L’idea e l’intera architettura organizzativa della manifestazione portano la firma del Presidente Francesco Pio Paolino, il quale ha voluto trasformare l'I.I.S. "G. Fortunato" di Rionero in un laboratorio pulsante di cittadinanza attiva.
Grazie alla determinazione di Paolino e al lavoro sinergico dell'Associazione, l'evento è riuscito a coniugare l'eccellenza atletica con la missione educativa, creando un ponte solido tra istituzioni scolastiche e territorio.
Questa intuizione ha permesso di trasformare il perimetro scolastico in un'arena di valori, dove il movimento diventa lo strumento principale per abbattere le barriere sociali e promuovere un benessere collettivo e inclusivo.Si è chiusa tra gli applausi la prima edizione del
"Villaggio Olimpico Scolastico", l'evento che nelle giornate del 26 e 27 febbraio
2026 ha trasformato l'Istituto di Istruzione Superiore "G. Fortunato" in un vibrante
laboratorio di cittadinanza attiva e sport.

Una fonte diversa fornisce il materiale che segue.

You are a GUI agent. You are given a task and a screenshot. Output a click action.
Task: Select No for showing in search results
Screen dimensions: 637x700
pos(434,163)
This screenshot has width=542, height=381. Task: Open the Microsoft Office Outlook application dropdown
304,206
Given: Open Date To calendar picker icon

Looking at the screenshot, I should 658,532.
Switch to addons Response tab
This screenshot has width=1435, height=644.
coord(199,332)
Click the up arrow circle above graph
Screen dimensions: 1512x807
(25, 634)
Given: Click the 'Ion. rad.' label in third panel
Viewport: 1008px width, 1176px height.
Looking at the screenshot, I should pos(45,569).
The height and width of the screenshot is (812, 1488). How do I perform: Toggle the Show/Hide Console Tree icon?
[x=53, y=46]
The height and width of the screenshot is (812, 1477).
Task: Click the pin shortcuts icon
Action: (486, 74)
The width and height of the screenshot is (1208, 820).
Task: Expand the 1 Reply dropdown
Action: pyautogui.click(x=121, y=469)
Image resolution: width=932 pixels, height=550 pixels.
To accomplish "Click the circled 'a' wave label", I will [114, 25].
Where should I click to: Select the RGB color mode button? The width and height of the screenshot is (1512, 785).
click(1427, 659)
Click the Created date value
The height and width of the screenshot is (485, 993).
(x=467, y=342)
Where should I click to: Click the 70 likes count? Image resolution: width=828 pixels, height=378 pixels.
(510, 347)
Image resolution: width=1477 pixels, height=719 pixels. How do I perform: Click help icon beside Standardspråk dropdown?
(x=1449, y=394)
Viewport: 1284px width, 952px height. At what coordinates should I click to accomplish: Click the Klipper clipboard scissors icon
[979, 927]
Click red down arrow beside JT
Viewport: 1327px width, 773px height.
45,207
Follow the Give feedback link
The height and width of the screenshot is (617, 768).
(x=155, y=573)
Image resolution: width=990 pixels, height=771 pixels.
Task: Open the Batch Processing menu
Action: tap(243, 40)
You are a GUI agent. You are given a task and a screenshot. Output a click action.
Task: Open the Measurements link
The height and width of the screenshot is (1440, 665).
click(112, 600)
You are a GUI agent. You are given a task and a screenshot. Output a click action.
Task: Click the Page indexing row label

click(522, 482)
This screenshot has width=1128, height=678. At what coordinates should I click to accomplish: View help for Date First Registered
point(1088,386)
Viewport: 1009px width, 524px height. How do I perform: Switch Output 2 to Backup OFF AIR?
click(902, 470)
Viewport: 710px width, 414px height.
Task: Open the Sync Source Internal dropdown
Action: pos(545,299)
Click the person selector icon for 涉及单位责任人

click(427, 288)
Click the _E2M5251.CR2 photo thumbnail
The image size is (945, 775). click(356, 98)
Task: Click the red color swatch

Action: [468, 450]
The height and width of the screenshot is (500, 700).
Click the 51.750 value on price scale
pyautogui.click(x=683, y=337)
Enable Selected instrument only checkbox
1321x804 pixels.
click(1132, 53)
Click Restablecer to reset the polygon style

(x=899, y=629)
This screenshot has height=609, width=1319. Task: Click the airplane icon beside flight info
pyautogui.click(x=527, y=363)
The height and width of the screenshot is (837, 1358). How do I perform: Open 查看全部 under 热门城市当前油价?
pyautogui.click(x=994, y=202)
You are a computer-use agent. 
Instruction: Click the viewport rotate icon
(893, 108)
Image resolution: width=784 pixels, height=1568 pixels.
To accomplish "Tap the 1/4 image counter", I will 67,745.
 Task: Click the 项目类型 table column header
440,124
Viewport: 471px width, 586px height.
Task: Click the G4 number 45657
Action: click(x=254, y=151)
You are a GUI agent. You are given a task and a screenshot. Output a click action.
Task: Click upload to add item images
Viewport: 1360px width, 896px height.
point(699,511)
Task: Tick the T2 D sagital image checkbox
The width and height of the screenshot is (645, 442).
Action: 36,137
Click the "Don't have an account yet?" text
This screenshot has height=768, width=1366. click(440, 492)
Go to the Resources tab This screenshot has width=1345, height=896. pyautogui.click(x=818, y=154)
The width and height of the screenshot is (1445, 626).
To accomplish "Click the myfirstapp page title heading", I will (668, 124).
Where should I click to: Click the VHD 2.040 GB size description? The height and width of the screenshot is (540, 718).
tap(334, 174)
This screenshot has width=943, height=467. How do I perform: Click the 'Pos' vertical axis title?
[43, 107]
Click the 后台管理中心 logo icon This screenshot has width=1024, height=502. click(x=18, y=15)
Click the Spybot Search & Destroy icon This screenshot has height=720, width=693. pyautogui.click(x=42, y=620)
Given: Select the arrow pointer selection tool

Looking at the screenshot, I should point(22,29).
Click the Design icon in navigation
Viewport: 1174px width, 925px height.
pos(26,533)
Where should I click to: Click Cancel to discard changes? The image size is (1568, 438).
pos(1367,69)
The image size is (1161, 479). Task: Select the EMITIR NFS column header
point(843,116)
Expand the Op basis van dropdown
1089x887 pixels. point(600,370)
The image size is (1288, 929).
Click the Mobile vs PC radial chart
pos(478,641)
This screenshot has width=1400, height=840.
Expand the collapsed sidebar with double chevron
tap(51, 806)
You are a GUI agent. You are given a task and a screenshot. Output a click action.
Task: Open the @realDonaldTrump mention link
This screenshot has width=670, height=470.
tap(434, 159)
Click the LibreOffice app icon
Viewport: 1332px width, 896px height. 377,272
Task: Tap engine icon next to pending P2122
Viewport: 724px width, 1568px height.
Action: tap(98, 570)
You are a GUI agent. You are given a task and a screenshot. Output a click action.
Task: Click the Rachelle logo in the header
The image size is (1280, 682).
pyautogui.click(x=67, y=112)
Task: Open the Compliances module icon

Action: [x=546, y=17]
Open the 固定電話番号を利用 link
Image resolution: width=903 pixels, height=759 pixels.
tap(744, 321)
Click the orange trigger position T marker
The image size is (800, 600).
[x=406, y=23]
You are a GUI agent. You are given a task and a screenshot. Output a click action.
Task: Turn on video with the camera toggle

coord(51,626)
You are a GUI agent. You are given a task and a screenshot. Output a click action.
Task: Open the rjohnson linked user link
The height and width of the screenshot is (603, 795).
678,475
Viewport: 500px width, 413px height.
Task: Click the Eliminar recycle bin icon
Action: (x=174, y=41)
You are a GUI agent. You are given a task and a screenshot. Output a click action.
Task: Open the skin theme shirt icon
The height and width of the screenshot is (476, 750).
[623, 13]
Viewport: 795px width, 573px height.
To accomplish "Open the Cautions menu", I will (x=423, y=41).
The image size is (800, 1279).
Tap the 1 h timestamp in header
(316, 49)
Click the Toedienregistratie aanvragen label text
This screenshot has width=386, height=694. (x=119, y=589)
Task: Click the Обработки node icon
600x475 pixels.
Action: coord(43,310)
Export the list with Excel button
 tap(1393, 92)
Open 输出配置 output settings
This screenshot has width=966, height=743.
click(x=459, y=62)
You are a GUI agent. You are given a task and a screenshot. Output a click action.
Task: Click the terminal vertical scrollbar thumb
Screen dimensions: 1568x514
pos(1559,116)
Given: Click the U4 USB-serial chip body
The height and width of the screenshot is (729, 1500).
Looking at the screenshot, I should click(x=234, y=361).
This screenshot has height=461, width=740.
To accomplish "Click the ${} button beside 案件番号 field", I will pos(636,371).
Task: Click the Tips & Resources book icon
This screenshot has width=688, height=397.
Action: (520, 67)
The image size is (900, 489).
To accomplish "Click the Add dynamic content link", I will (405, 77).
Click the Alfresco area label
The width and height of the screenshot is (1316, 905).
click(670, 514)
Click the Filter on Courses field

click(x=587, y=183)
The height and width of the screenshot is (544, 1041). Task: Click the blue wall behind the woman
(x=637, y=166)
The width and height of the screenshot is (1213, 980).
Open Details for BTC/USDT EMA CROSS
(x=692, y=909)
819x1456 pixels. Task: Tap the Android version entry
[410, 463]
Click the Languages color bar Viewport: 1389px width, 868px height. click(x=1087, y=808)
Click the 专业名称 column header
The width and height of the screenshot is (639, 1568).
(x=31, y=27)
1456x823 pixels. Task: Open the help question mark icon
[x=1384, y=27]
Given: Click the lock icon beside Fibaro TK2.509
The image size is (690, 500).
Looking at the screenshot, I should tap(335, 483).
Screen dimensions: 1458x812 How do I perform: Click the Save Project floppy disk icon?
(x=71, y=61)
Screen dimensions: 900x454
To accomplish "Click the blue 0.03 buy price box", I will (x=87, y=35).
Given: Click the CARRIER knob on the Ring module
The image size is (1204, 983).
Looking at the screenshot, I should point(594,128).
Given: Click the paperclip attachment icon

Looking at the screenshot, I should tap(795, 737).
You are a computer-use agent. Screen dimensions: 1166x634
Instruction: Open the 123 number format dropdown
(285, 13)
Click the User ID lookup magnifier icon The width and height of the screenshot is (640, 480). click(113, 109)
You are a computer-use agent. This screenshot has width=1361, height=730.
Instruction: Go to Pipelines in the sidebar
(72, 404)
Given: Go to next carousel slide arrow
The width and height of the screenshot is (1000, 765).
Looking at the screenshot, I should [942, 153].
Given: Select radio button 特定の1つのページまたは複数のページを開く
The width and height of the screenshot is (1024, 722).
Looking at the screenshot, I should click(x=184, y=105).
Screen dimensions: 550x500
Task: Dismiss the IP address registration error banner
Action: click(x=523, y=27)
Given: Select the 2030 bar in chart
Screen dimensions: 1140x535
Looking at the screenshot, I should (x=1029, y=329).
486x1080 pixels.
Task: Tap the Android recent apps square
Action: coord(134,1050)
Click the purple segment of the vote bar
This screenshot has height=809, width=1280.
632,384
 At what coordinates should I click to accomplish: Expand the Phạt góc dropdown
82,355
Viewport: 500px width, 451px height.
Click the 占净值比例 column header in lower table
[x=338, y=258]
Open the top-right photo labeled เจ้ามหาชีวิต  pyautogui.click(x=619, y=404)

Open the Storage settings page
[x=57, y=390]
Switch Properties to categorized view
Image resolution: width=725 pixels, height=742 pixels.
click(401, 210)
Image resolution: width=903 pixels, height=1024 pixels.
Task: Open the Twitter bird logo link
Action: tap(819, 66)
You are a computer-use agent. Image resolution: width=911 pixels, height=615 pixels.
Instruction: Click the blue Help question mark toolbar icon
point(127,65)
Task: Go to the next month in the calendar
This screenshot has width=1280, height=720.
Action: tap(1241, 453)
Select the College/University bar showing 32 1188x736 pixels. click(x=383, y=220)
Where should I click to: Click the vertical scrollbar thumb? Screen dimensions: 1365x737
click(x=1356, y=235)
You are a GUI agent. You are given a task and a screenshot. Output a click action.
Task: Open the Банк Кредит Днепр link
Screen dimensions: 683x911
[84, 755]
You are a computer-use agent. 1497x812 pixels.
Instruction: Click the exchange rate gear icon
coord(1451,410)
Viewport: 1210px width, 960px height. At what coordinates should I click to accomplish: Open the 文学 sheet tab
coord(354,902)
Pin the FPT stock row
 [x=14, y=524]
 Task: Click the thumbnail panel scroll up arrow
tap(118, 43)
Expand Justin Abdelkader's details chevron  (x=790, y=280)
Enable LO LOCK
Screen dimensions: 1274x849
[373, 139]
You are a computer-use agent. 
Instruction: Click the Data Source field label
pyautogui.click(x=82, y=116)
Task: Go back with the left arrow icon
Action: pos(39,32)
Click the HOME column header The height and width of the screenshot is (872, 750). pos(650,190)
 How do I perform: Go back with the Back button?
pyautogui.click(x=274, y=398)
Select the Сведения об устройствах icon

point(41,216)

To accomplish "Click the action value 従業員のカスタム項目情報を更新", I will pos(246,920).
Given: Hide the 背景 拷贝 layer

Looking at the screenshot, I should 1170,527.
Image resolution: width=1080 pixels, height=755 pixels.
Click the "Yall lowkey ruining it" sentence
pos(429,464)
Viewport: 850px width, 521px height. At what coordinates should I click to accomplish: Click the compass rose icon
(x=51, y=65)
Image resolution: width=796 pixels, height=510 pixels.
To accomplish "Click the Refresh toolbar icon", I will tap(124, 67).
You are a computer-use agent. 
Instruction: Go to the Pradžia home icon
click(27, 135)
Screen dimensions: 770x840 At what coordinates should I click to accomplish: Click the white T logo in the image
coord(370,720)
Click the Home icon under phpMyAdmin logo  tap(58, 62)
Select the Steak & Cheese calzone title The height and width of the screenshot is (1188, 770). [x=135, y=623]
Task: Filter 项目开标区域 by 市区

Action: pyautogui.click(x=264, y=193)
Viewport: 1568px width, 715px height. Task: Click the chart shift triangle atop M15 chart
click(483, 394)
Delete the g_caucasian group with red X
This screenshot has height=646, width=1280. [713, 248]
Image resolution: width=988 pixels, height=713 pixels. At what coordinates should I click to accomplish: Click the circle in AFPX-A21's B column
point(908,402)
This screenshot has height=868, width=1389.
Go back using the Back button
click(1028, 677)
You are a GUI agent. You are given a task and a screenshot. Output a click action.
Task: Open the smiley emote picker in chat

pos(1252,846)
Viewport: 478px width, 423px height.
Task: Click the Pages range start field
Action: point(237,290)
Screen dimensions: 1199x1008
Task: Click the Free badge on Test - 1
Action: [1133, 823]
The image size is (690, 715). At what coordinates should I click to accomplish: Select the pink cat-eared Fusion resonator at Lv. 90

Uno dei momenti più suggestivi e
carichi di significato è stato il bellissimo corteo che ha visto sfilare, in un clima
di festa e unione, gli studenti del "Fortunato" insieme agli alunni dell'I.C.
"Granata" e dell'I.C. "Preziuso", creando un legame intergenerazionale sotto il
segno dei cinque cerchi.
A guidare la parata è stata la torcia olimpica, simbolo
di speranza e continuità, passata con solennità dagli studenti nelle mani del
campione paralimpico Nicky Russo, in un gesto che ha incarnato perfettamente
il valore dell'inclusione.
Fondamentale è stato anche il coinvolgimento
dell'AIRC, che ha permesso di unire il valore della pratica sportiva alla cultura
della prevenzione e alla solidarietà verso la ricerca scientifica, ribadendo che lo
sport è salute a 360 gradi.
La manifestazione, arricchita dalla prestigiosa presenza
di atleti plurimedagliati a livello nazionale ed europeo, ha saputo tradurre in
realtà il motto Citius, Altius, Fortius – Communiter, dimostrando che la vera sfida
non è solo superare il limite individuale, ma crescere insieme nella condivisione
e nella solidarietà.
Attraverso un percorso interdisciplinare che ha unito pratica
motoria, riflessione sul benessere e confronto con esperti, i giovani partecipanti
hanno vissuto un’esperienza educativa integrata, capace di contrastare la
sedentarietà e la fragilità relazionale dei nostri tempi.
Particolare risonanza ha
avuto il richiamo ai valori del movimento paralimpico, trasformando il concetto
di limite in quello di possibilità e celebrando la diversità come talento collettivo.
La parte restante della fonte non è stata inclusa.